### Selected excerpt
════════

The pelvic fins are small with rounded margins. The tail measures 86-90% as long as the disc and has a flattened oval cross-section without lateral folds. One or two serrated, stinging spines are placed atop the tail about halfway along its length; just before the sting is a small dorsal fin, which may be reduced to a low ridge in a few individuals. The end of the tail bears an elongated, leaf-shaped caudal fin. The skin is entirely smooth. The common stingaree is an unmarked brownish or grayish above, lightening towards the edges of the fins, and darkening on the dorsal fin and the caudal fin trailing margin (the entire fin is black in juveniles). The underside is white, occasionally with wide dusky bands bordering the lateral margins of the disc. This species can grow to 52 cm, and possibly 61 cm long; records of larger specimens likely represent misidentifications of the eastern shovelnose stingaree (T. imitata).

==Biology and ecology==
The common stingaree occupies a similar ecological niche as the related eastern shovelnose stingaree, which has a more southerly distribution. Polychaete worms comprise over three-quarters of this ray's diet by volume; it favors errant polychaetes, which are relatively mobile and generally found buried shallowly in the sediment. A major secondary food source is crustaceans, particularly shrimp but also amphipods, penaeid prawns, crabs, isopods, and stomatopods. Small bony fishes, lancelets, and molluscs are infrequently consumed. Very young rays 10–15 cm feed almost exclusively on shrimp; with age polychaetes become progressively more important until they come to dominate the diet.

Like other stingrays, the common stingaree is aplacental viviparous, with females sustaining their embryos via nutrient-rich histotroph ("uterine milk"). Typically two pups are born at a time, probably in early spring after a gestation period of approximately a year as in related species. Newborns measure around 12 cm long; males and females attain sexual maturity at 35 cm and 40 cm long respectively. Known parasites of the common stingaree include a species of tapeworm in the genus Acanthobothrium, a species of fluke in the genus Monocotyloides, the monogenean Heterocotyle robusta, and the nematodes Paraleptus australis and Proleptus urolophi.

════════

### Problems and tasks
A. According to the common stingaree passage, what group of animals makes up over three-quarters of this ray's diet by volume?
B. Carry on the common stingaree passage from its last sentence.
The data after the common stingaree passage play no role in this work.

### Exercise data
════════

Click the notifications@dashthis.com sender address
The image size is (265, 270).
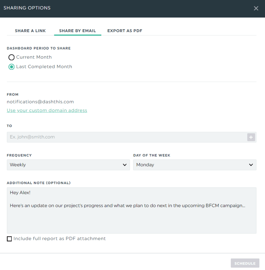click(x=40, y=102)
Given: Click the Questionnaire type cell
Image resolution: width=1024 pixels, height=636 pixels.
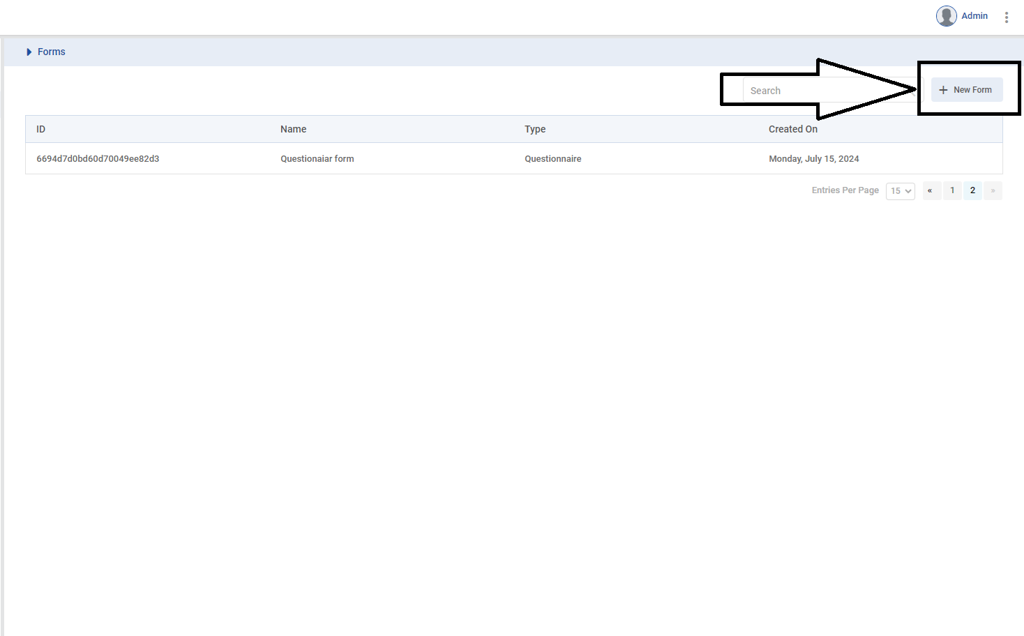Looking at the screenshot, I should [552, 159].
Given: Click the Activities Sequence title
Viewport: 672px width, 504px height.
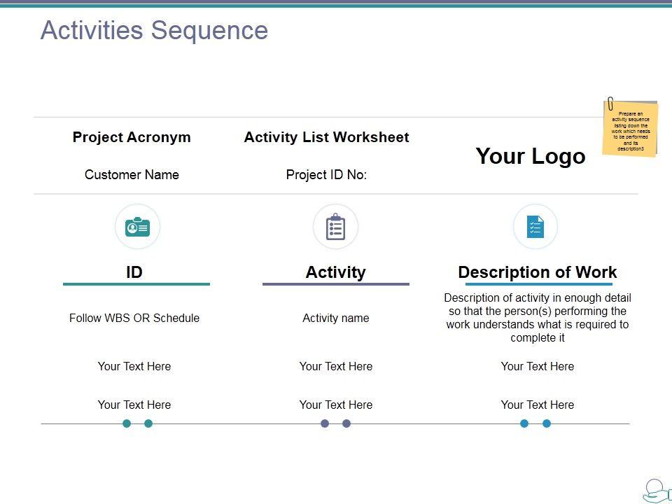Looking at the screenshot, I should (154, 31).
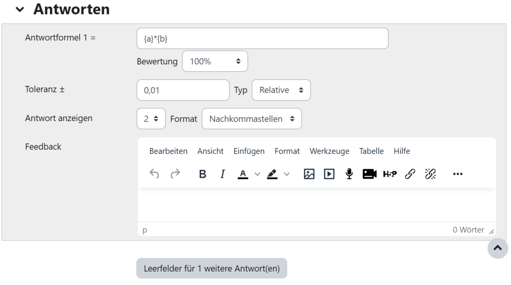The height and width of the screenshot is (285, 511).
Task: Start audio recording with microphone icon
Action: point(349,174)
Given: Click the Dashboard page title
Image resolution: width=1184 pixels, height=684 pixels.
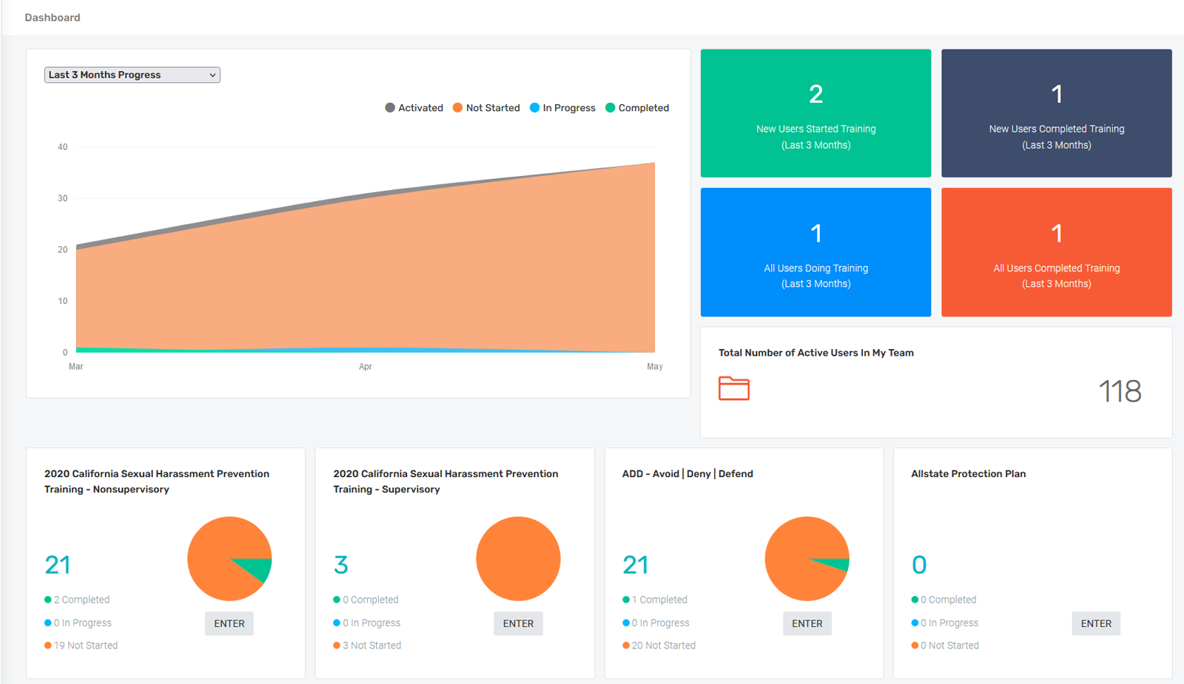Looking at the screenshot, I should pos(53,18).
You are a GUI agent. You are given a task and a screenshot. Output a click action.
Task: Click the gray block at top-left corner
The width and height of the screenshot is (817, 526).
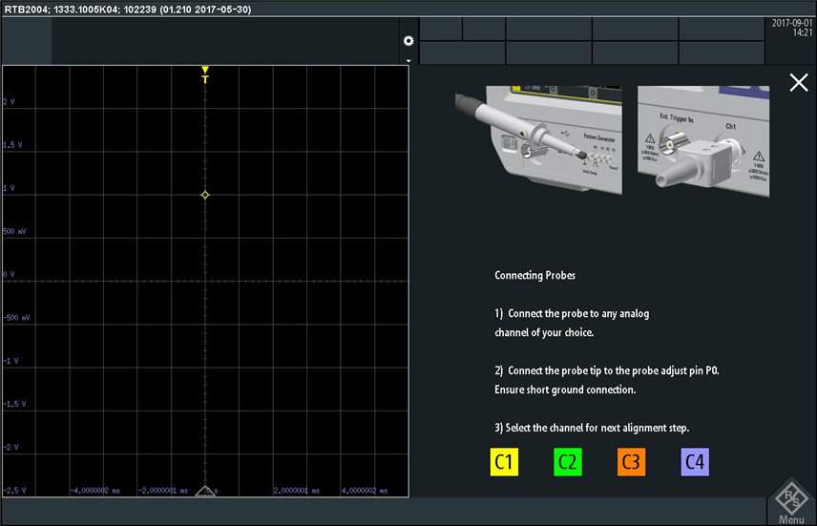(27, 41)
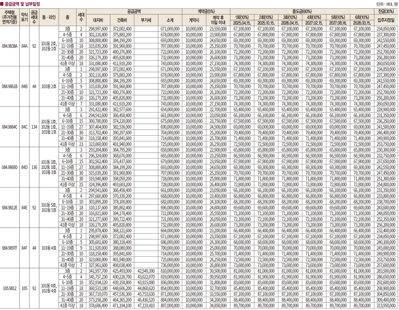Click the red square bullet beside the title

coord(2,4)
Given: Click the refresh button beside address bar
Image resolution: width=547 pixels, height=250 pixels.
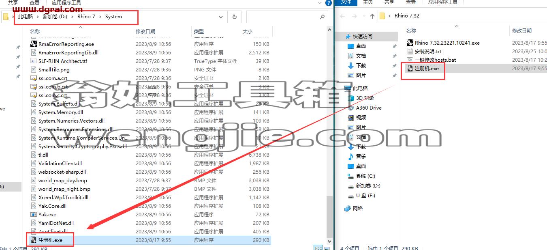Looking at the screenshot, I should [x=234, y=17].
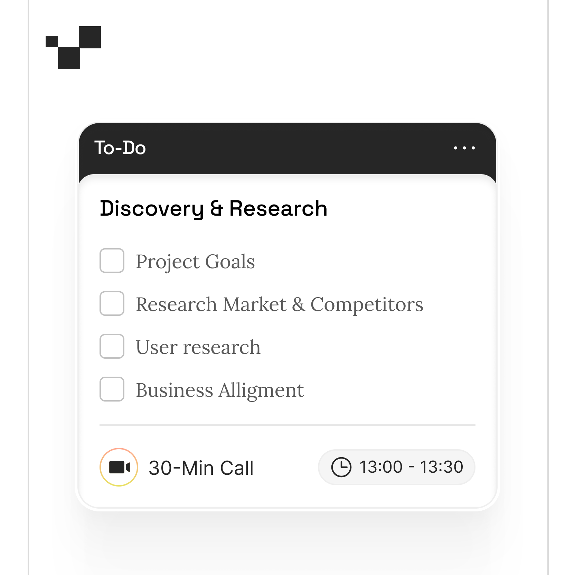Check the Research Market & Competitors box
The height and width of the screenshot is (575, 575).
click(112, 303)
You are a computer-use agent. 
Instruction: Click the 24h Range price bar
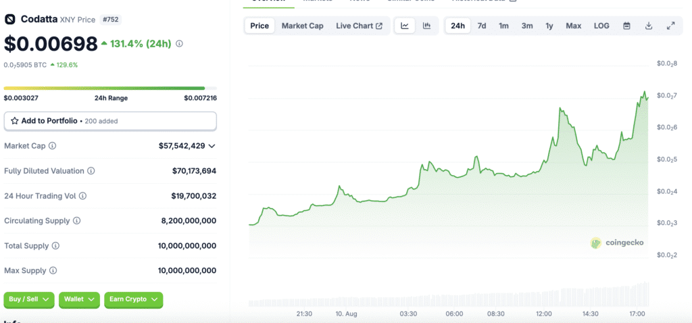[110, 88]
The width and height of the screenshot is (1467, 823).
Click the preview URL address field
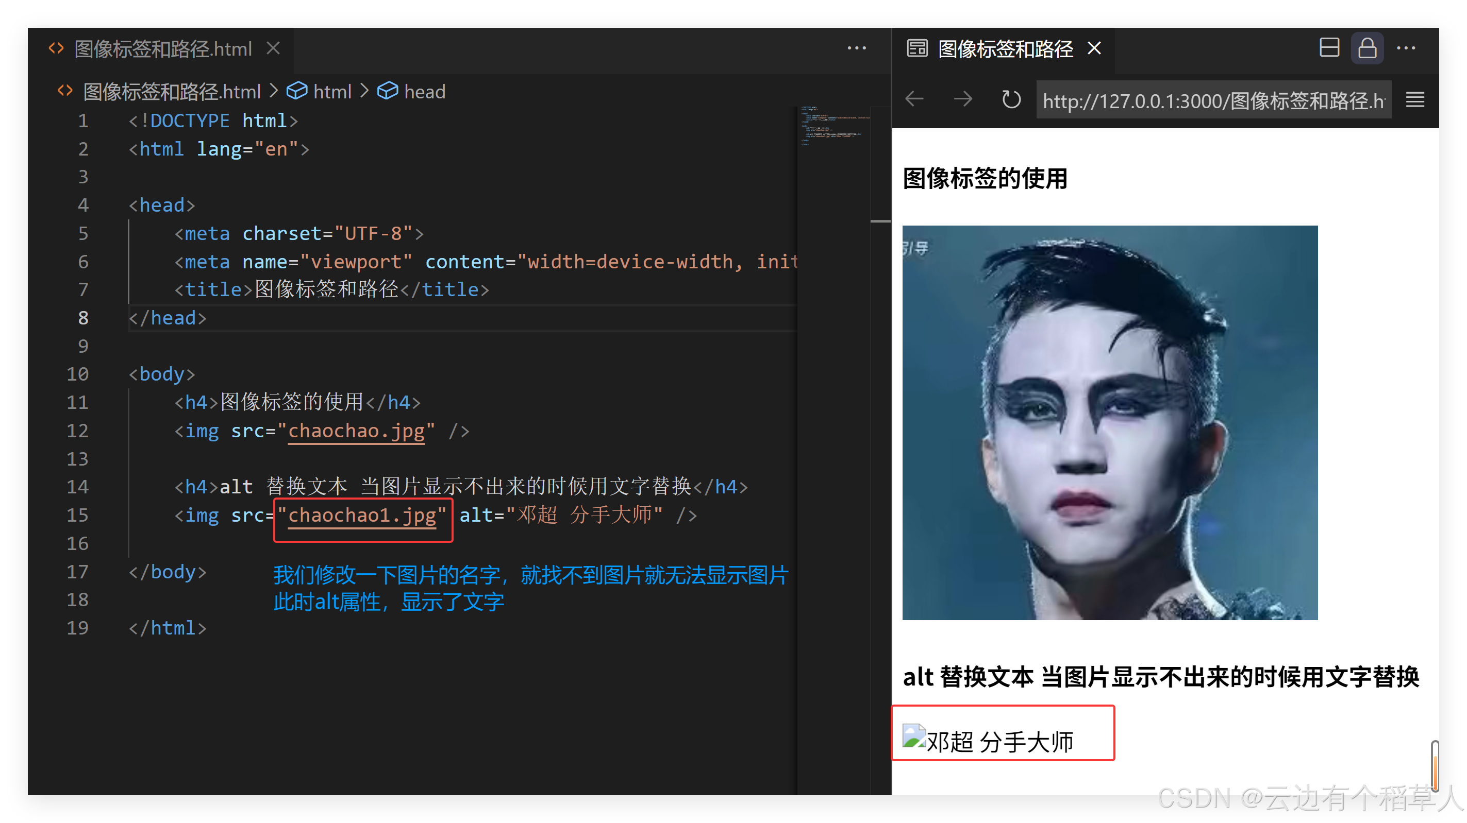[1213, 100]
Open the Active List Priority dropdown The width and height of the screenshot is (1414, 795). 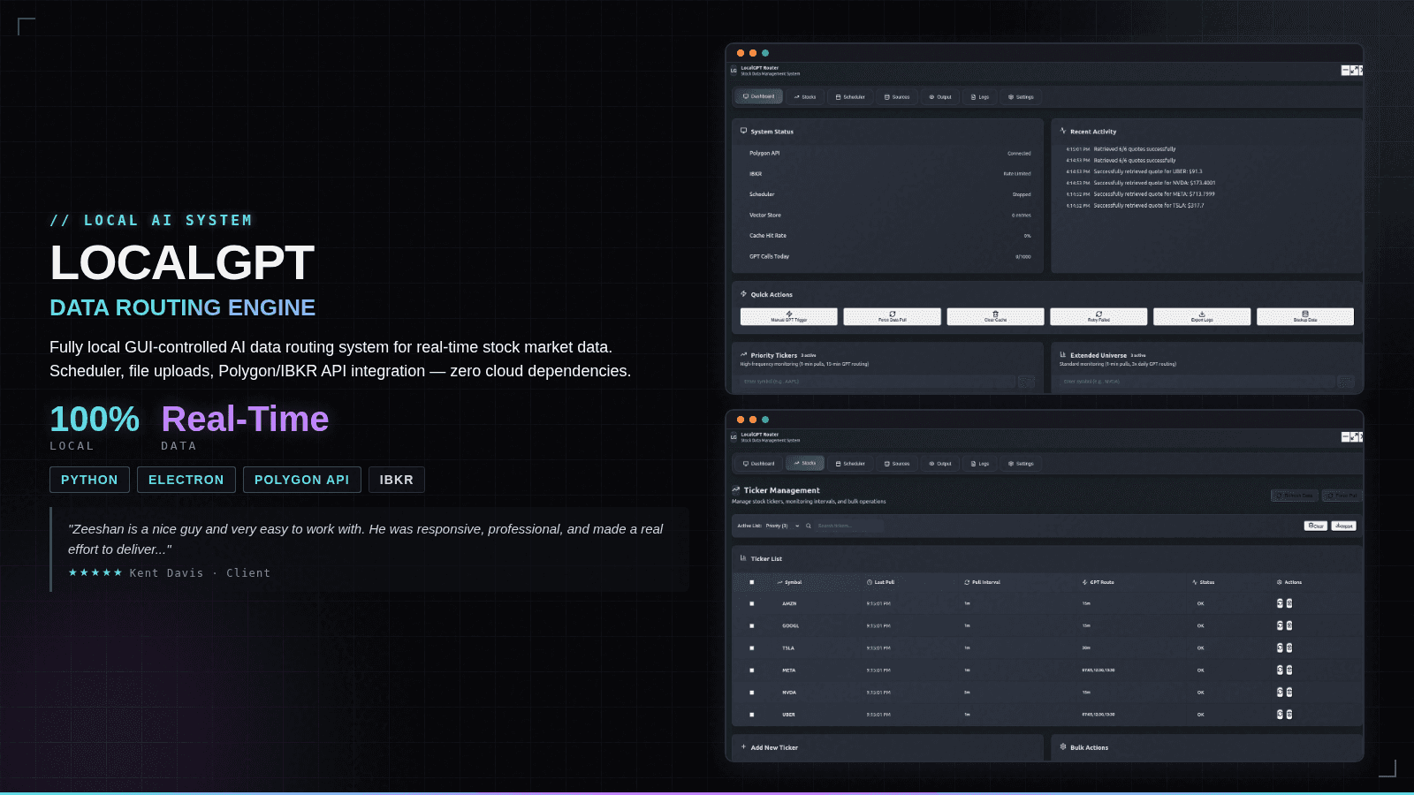[782, 526]
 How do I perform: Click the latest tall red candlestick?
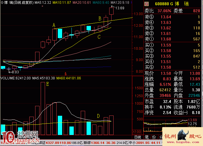[x=111, y=11]
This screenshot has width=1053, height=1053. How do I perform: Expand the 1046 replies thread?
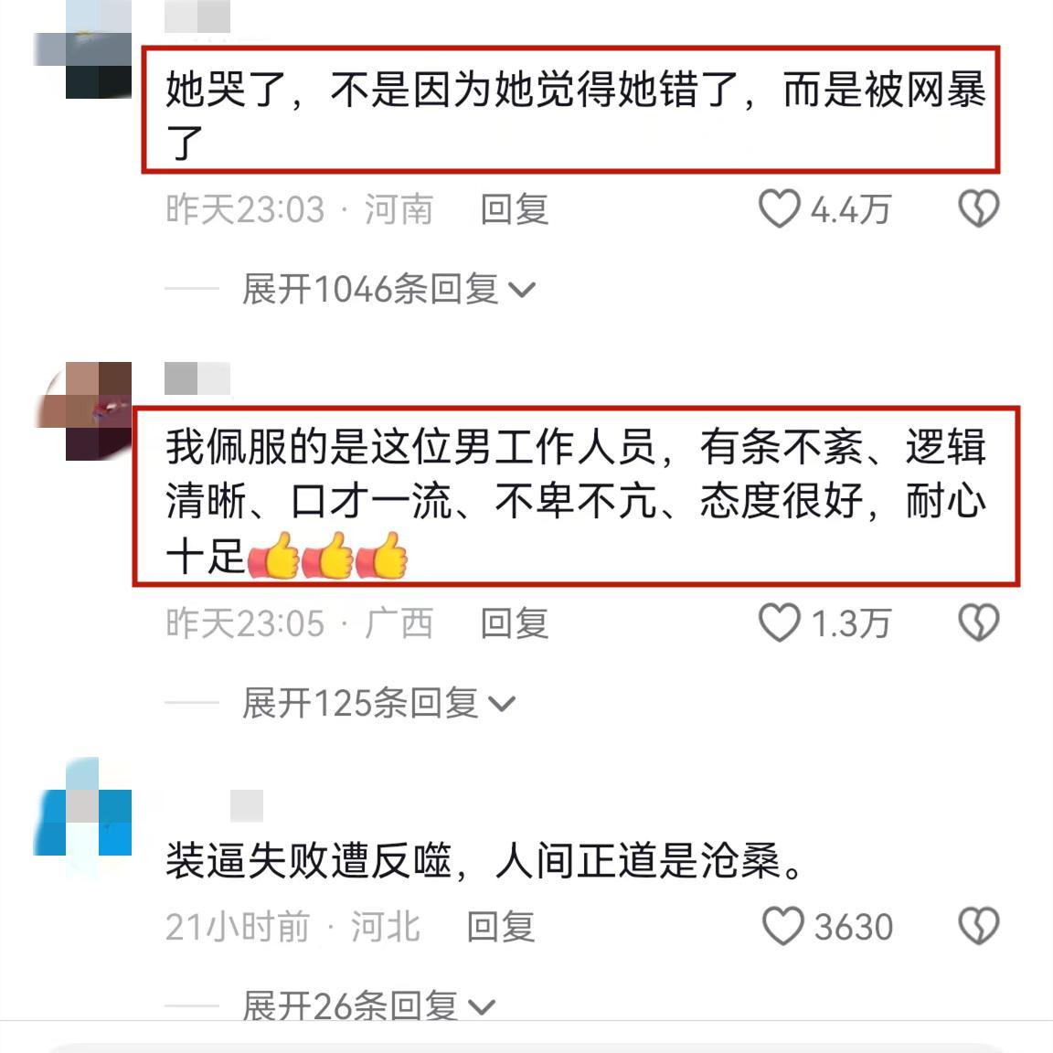[x=388, y=290]
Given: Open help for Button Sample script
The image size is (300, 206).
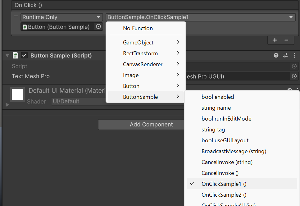Looking at the screenshot, I should click(x=276, y=56).
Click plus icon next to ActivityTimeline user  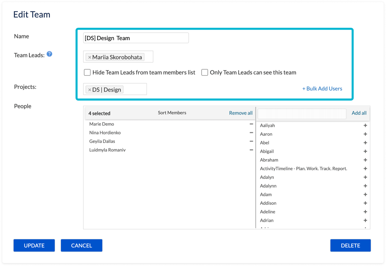coord(365,168)
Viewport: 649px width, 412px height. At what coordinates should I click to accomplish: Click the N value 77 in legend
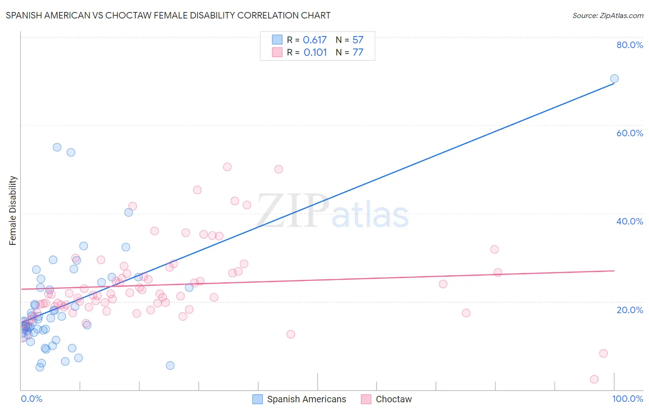point(358,52)
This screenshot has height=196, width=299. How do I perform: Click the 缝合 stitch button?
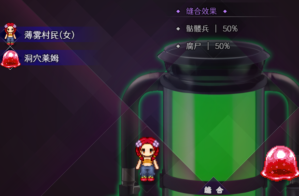(x=214, y=190)
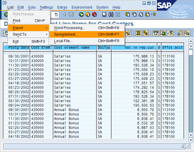Click the green Back arrow icon
This screenshot has height=152, width=194.
pyautogui.click(x=81, y=14)
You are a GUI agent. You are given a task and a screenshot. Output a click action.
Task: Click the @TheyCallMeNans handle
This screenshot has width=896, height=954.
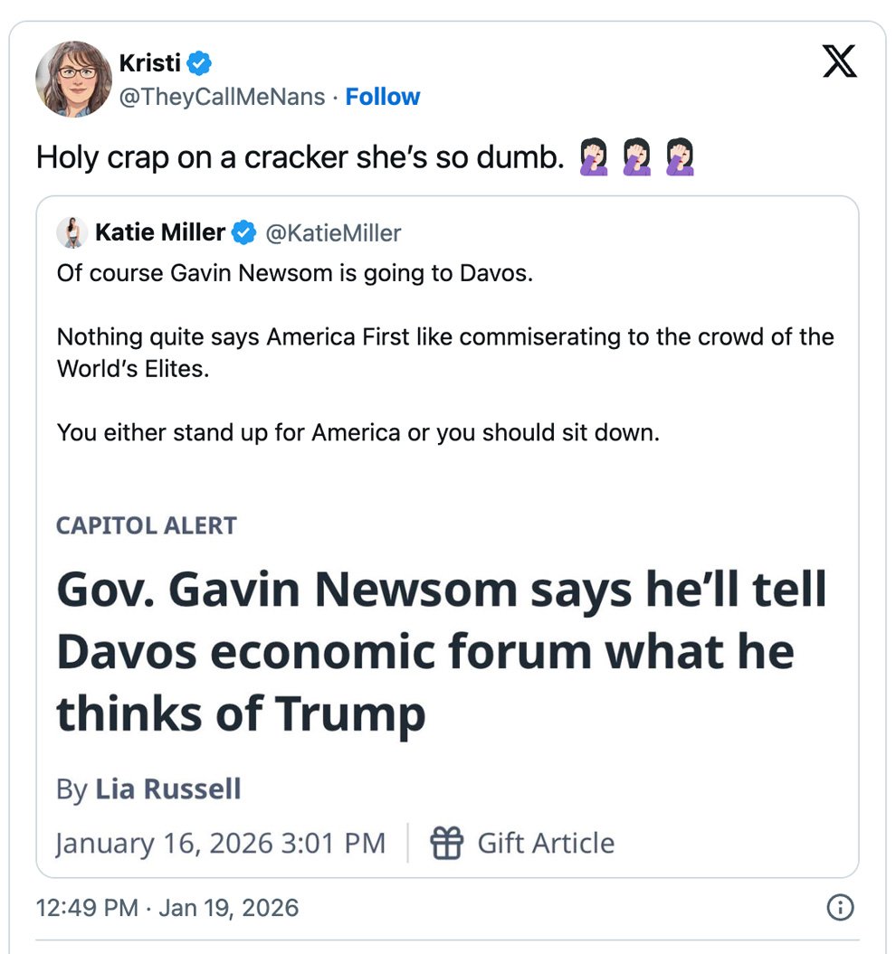[222, 97]
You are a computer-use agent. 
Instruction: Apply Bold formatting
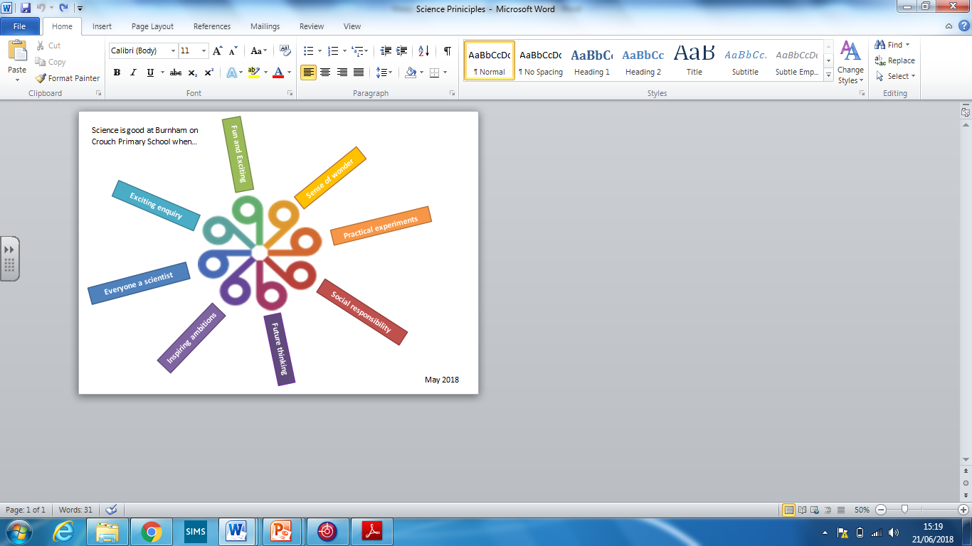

════════

### Numbered responses
A. Polychaete worms.

B.
==Human interactions==
Substantial fishery activities take place throughout the range of the common stingaree. Large numbers are caught incidentally by trawlers of the Eastern King Prawn (EKP) and the East Coast Trawl Fishery (ECTF) off Queensland, and the Ocean Prawn Trawl Fishery off New South Wales. To a lesser extent, it is also caught by estuary trawl and seine fisheries, beach seine fisheries and, at the southern extreme of its range, the Southern and Eastern Scalefish and Shark Fishery (SESSF). Commercially caught rays usually survive to be discarded. However, some fishers remove stingrays from nets using metal spikes to pierce their craniums ("spiking"); stingarees also have a tendency to abort their young when caught. Recreational surf anglers in Queensland and northern New South Wales regularly catch common stingarees, and often leave them on the beach to die.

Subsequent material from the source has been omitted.